Светлый просторный магазин с огромными окнами от пола до потолка занимал первый этаж недавно отстроенного девятиэтажного дома. За стеклом мелькали покупатели, их было немного, в основном женщины и старики. Мохов обошел дом и не спеша прошелся мимо штабеля пустых ящиков. Возле черного провала служебного входа, откуда тянуло резким, но приятным запахом копченой рыбы, на импровизированных лавках — широкие доски уложены на два-три ящика — сидели мужики в черных мятых халатах. Их было трое. Двоих Мохов видел только со спины. Судя по их мощным широким плечам, обтянутым халатами, мужики были здоровые и сильные, как и подобает грузчикам. Напротив них, беззаботно покуривая, полулежал на ящиках тощий длинный субъект средних лет в надвинутой на лоб и скрывающей под полями пол-лица детской панамке. Мохов сразу и не узнал его из-за этой панамки. Иван Григоренко походил в ней на неуклюжего голенастого подростка, которого злые дяди сбили с истинного пути, заманив невинную душу в свои сети с помощью ванильного мороженого и бодрящего напитка под названием «водка».

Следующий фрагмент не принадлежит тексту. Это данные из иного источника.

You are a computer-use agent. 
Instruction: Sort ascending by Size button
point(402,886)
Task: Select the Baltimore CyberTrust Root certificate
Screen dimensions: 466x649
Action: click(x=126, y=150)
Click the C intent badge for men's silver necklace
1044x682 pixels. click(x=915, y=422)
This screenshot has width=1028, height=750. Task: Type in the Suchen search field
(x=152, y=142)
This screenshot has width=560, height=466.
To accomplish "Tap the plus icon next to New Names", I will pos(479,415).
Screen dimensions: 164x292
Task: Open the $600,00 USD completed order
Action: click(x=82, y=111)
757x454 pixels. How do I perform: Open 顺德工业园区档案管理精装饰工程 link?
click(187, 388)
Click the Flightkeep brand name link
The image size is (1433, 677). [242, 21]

— Тут она ко мне клеиться начала, — правдиво тараща глаза, говорил Иван.
— К тебе, к задохлику? — сипло хохотнул один из мужиков и дернул головой, так ему было смешно.

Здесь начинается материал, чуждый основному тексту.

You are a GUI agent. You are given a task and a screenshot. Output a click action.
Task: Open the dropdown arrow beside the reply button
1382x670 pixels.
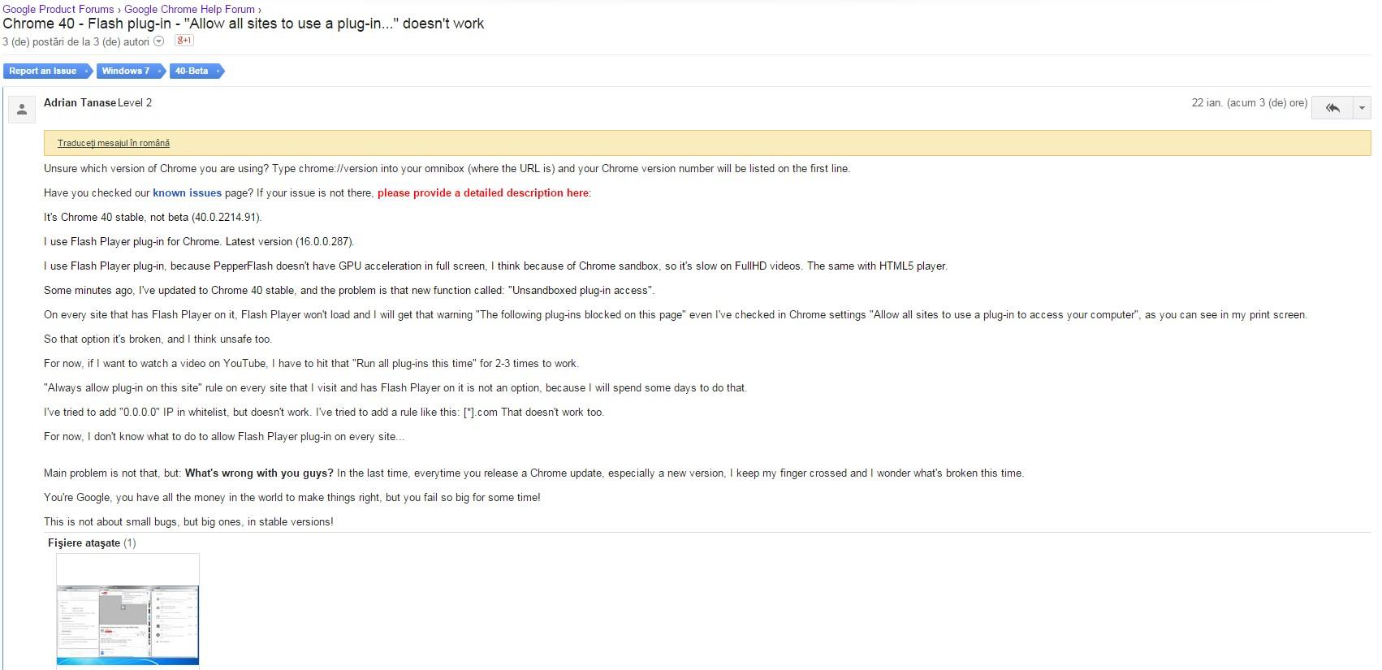1362,107
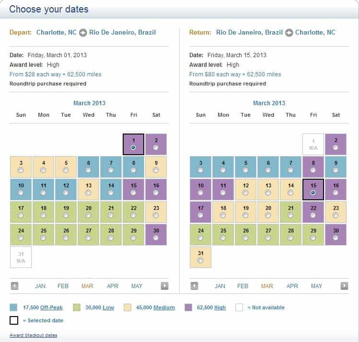Switch return calendar to FEB
This screenshot has height=342, width=359.
(x=243, y=286)
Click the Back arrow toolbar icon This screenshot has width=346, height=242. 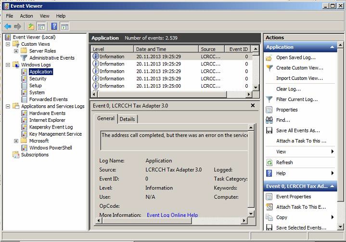8,26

— Вот именно, ко мне, — нисколько не обидевшись, продолжал Иван. — Ее-то к Сережке Пятову привели. Ну там баба одна подружку свою приволокла. Ну вот, а она мне все пойдем да пойдем потанцуем. Ну, я че, я могу. Пойдем, говорю, краля. Ну, потанцевали, по стакану хлопнули, а она опять — пойдем да пойдем. Серега зубами скрежещет, мышцы под рубахой катает. Ну, я что, мое дело шестнадцатое, меня приглашают, я иду.
— Короче, — грубовато оборвал все тот же мужик.

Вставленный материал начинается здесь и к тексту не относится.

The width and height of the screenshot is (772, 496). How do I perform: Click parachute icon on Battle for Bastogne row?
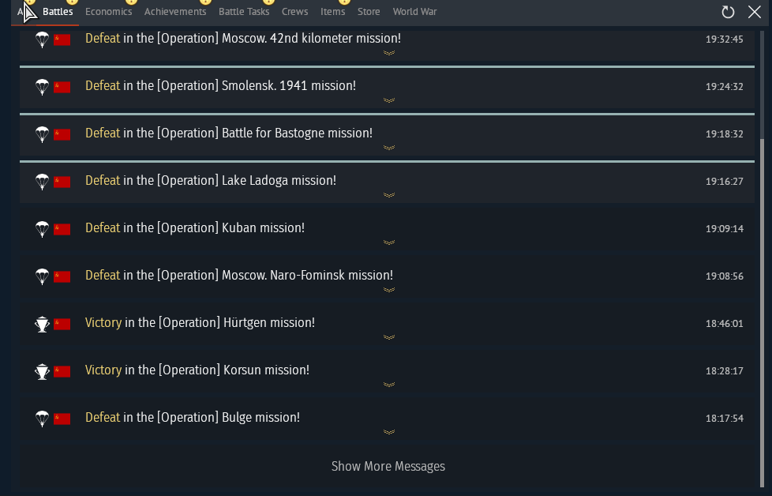43,134
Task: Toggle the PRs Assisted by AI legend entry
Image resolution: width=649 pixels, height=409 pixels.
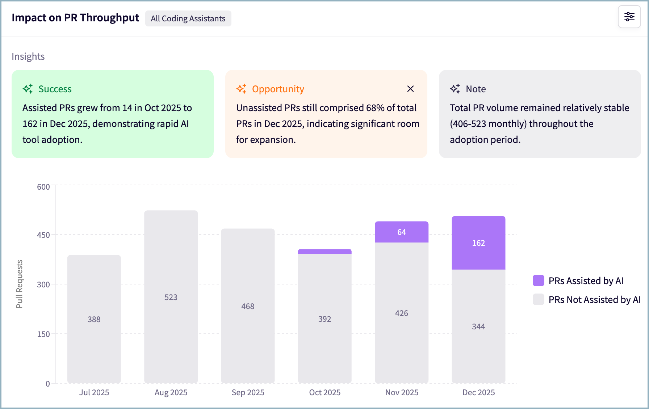Action: pos(586,281)
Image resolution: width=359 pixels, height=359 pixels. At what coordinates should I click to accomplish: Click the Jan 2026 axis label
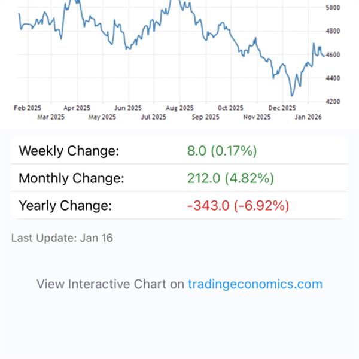pos(308,117)
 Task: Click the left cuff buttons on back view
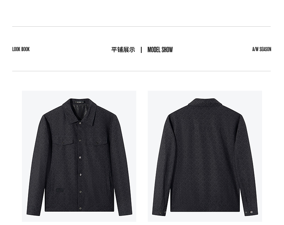162,212
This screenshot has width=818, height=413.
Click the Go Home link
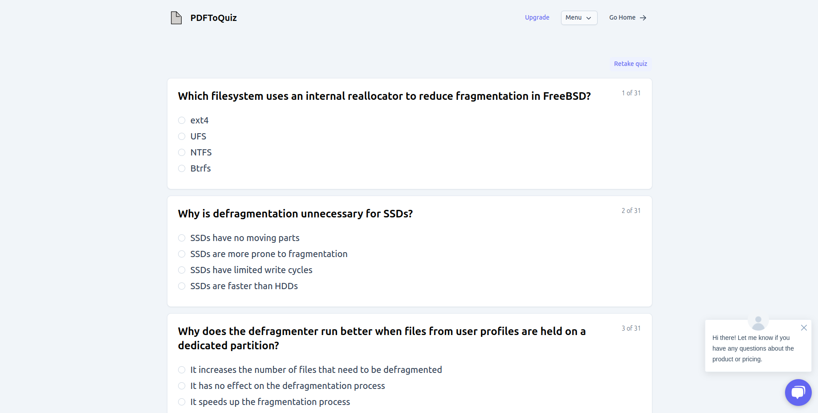click(627, 18)
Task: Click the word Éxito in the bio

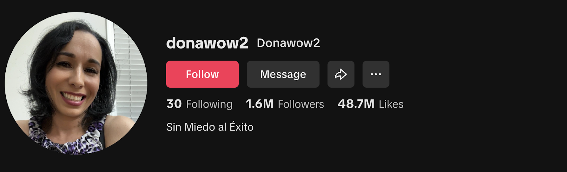Action: click(x=242, y=126)
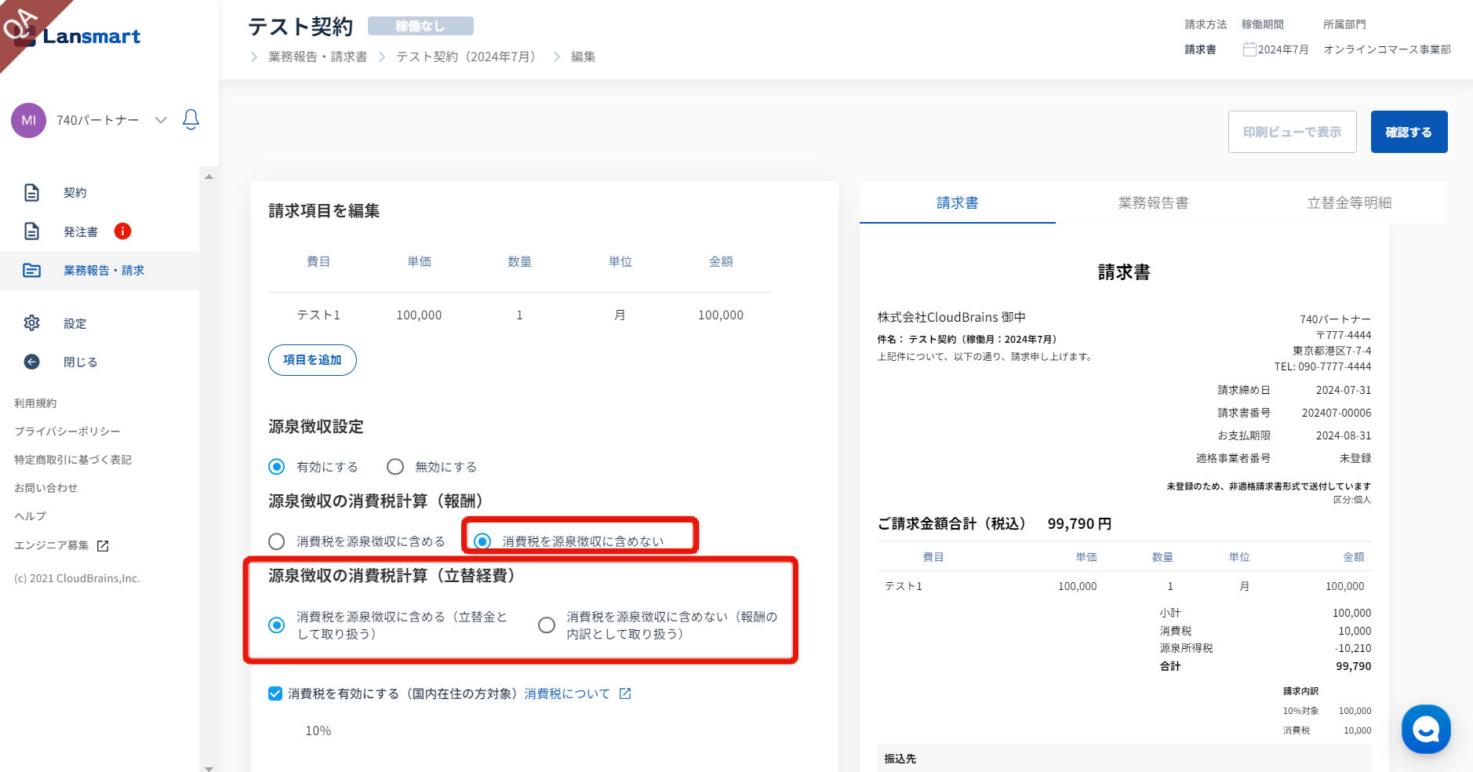
Task: Switch to the 業務報告書 tab
Action: tap(1153, 203)
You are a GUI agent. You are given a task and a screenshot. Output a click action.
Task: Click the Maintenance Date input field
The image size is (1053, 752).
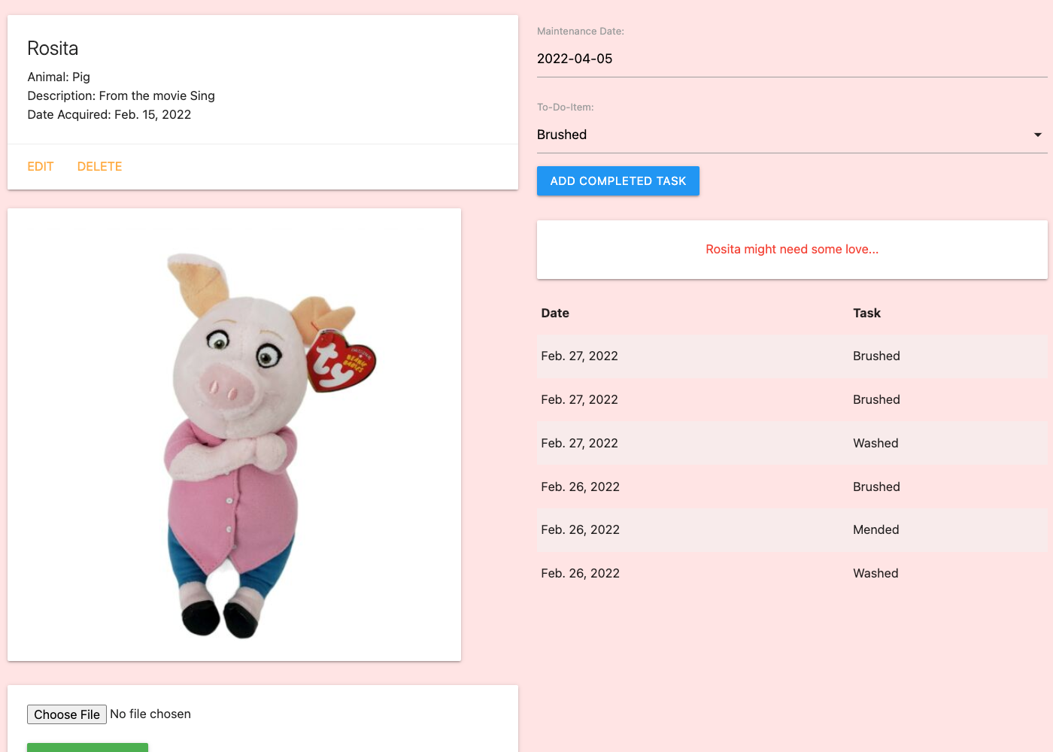click(790, 59)
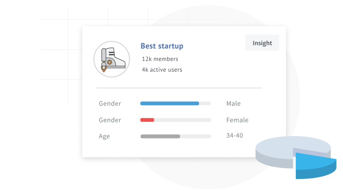
Task: Click the blue Male gender bar fill
Action: (169, 103)
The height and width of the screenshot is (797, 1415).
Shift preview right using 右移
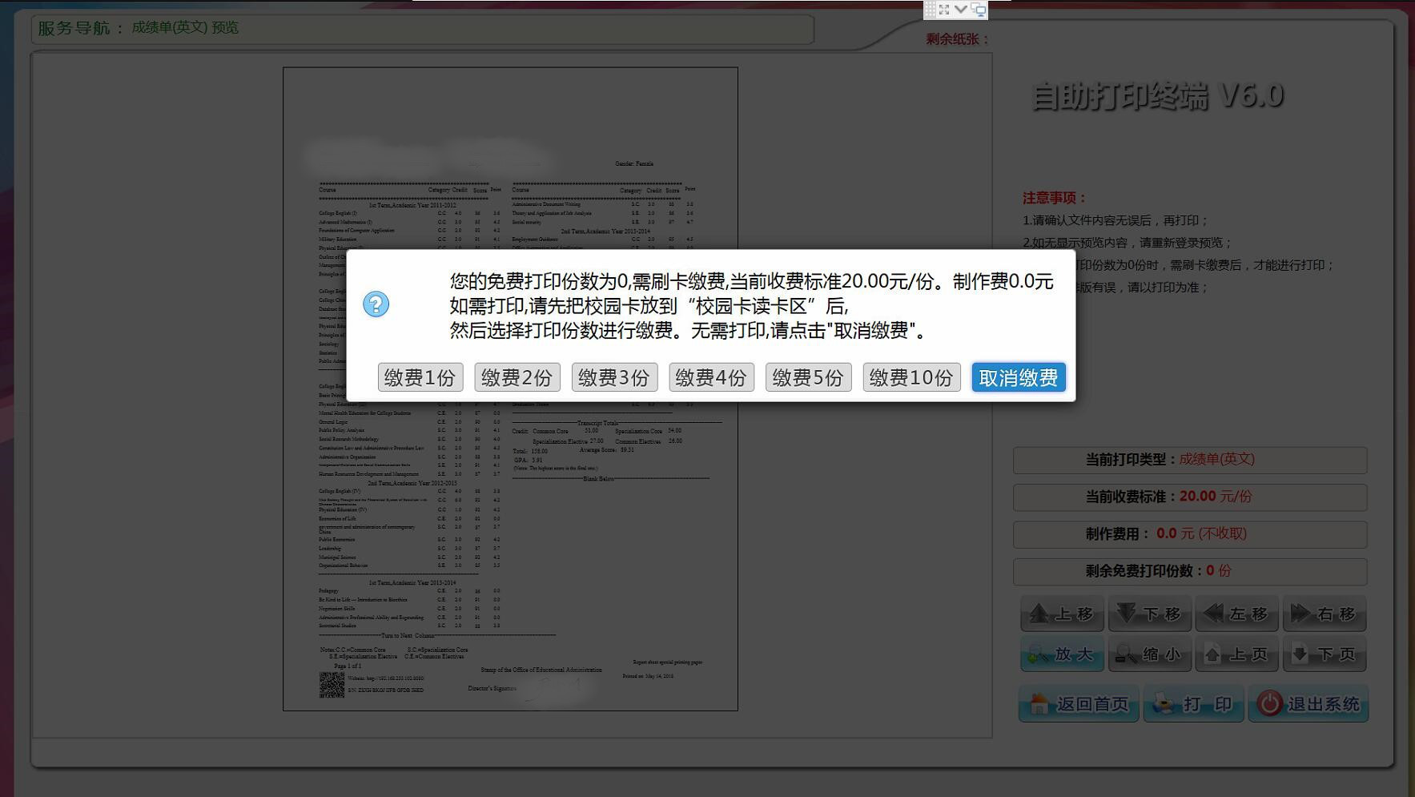click(x=1324, y=614)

— Ага, — согласно кивнул Иван, — короче, поднабрались все как следует. Девка эта на мне виснет, от себя никуда не отпускает. Все адресок мне на ухо шепчет. — По ходу рассказа Иван в лицах изображал себя и кралю, получалось забавно и весьма умело. — Ну, значит, разбегаться начали. Выходим мы с ней, идем так спокойненько, покачиваясь, по черным, можно сказать, переулкам. А она мне говорит, пошли ко мне. Ну а я, поверьте, мужики, никакой охоты не испытываю, мне бы сейчас в свою постельку и подрыхать минут шестьсот. А она настырная такая, пошли, говорит, и все. Не могу, говорю, не пойду сегодня. А она злобно так, с криком, или сегодня, говорит, или никогда. Ну че, говорю, спокойно так, значит, никогда. Она заглохла сразу, потом тихо так говорит, ладно, завтра приходи.